Let’s go division-by-division, as there are at least five teams spread out across the league that are going to be really fun to watch, and a few teams that could join them. In the East, it’s all about the Red Sox and Yankees. I think the Blue Jays could surprise some people, but Boston and New York are clearly the class of the division. The Sox, of course, have won two straight division titles and have a great young core in the lineup to go with a dynamite pitching staff. Tossing J.D. Martinez in the middle of that young lineup would only make things better. The Yankees, meanwhile, have a high-upside pitching staff to go with a legitimately terrifying trio in the middle of their order with Giancarlo Stanton, Aaron Judge and Gary Sanchez. Both teams are projected to win 91 games according to Fangraphs’ depth chart projections. Remember, these kinds of projections tend to skew conservative.
The Central has just one of the teams I see as the elite class in the Indians, but they certainly fit the bill. Cleveland was eliminated by New York in last year’s postseason so it can be easy to forget just how good this team is. They might have the best rotation in baseball led by Corey Kluber and they also have a great young offense led by an unmatched middle infield tandem in Francisco Lindor and Jose Ramirez. Fangraphs projects them to win 93 games. I’d also keep an eye on the Twins who have a dynamic one-two punch in the lineup between Byron Buxton and Miguel Sano. They’ve been rumored to be in the running for Yu Darvish, and that kind of pickup could move them closer to this discussion.
The West, meanwhile, is the most exciting division in the league. Obviously, they are led by the defending champion Astros. Houston boasts the best young core of any team in baseball led by Jose Altuve, Carlos Correa and George Springer. They also have a rotation that just added Gerrit Cole to put in behind Justin Verlander and Dallas Keuchel, while also boasting a great bullpen. This is the best team in baseball, and Fangraphs projects them to win 98 games. That’s insane. I would also put the Angels in this class, if for nothing else than for pure entertainment reasons. Projections don’t necessarily agree (Fangraphs has them at 88 wins), but this is a team with Mike Trout, a guy who may end up with a realistic claim to being the best player of all time, and Shohei Ohtani, the closest thing we’ve had to Babe Ruth since, well, Babe Ruth. Baseball isn’t as star-driven as other sports, but the Angels have a couple of the rare players I’d buy a ticket just to see the play. To top that off, they should also have the best defense in baseball if that’s your thing. Even beyond them, Seattle could make some noise with a lineup that has as much upside as just about any in baseball.

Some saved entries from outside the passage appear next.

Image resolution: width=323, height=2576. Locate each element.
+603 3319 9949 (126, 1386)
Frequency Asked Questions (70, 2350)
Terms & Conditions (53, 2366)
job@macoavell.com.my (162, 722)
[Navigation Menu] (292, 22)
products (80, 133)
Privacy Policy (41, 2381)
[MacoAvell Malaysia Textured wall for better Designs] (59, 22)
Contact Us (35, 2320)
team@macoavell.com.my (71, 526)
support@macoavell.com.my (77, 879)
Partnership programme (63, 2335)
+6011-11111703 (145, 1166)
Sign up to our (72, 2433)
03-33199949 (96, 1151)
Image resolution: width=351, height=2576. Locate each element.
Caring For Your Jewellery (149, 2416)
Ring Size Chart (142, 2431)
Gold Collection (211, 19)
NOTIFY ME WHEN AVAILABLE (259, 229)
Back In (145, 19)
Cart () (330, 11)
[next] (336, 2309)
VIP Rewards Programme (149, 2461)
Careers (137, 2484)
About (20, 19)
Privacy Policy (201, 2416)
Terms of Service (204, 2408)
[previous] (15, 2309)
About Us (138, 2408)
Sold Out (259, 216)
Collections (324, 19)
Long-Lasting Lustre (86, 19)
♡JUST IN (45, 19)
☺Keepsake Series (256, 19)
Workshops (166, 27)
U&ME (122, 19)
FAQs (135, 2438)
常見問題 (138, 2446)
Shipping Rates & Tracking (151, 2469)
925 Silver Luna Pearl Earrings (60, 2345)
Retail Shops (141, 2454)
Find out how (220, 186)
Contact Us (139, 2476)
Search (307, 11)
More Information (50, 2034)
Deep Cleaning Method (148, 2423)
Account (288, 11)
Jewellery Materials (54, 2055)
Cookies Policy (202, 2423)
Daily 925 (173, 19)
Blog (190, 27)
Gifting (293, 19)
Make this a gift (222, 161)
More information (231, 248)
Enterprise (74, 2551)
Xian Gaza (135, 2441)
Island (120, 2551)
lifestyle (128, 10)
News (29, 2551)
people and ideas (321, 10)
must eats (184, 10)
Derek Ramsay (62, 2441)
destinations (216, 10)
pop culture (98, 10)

Ultimately, from a strictly Red Sox point of view, all of this elite competition in the American League kind of sucks. Putting more good teams in the way of a championship isn’t exactly what most of us are hoping for. There’s also the fact that tanking has led to a lot of this divide around the game, which I’ve already made clear I hate. There’s nothing I can do about either of those things, though, so we might as well find some solace in all of it. That solace is the fact that the American League playoff races should be rad as hell this year, and the actual playoffs should be even better.